Why did you have to do this at 2 am at -2°C in November?

Why couldn't you just wait till it go a bit warmer?
I hope she didn't catch pneumonia at the time!!!

And it would have been nicer were these not photos that so clearly show the works of the flashlight.


----------



## ehmon (May 31, 2005)

LaFoto said:
			
		

> Why did you have to do this at 2 am at -2°C in November?
> 
> Why couldn't you just wait till it go a bit warmer?
> I hope she didn't catch pneumonia at the time!!!
> ...


It had to be at 2am because that was the look I was going for, dark in the deep woods. I also wanted to capture an image that I had not seen before (model in the woods in the middle of summer on a warm day is too over done)
and not to sound argumentive but there was no flashlight, just a flash ;-)


----------



## LaFoto (May 31, 2005)

ehmon said:
			
		

> ...there was no flashlight, just a flash ;-)


 
Oops. Where's the difference?
Sorry, my English is so limited and poor........ :er:


----------



## rob1116 (May 31, 2005)

I like the idea, but the flash that doesn't cover and the obviously uncomfortable model detract from these shots, IMO.

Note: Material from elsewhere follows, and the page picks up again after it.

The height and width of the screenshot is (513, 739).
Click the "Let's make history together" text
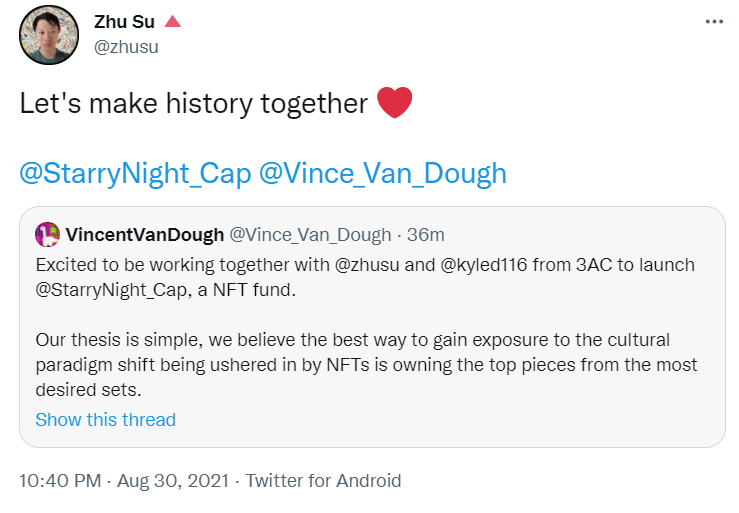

... but I will indeed give props to your GF for her openess, provided she _knows_  you posted these online


----------



## rob1116 (May 31, 2005)

If you can talk her into it again, (good luck!) and you're going for a dark/wild animal type effect (t'would be cool, I agree) perhaps less flash exposure, and maybe some colour distortion.  I'd like to try turning down the flash a stop, and shining a regular flash-light at her face for a warming, unnatural glow... 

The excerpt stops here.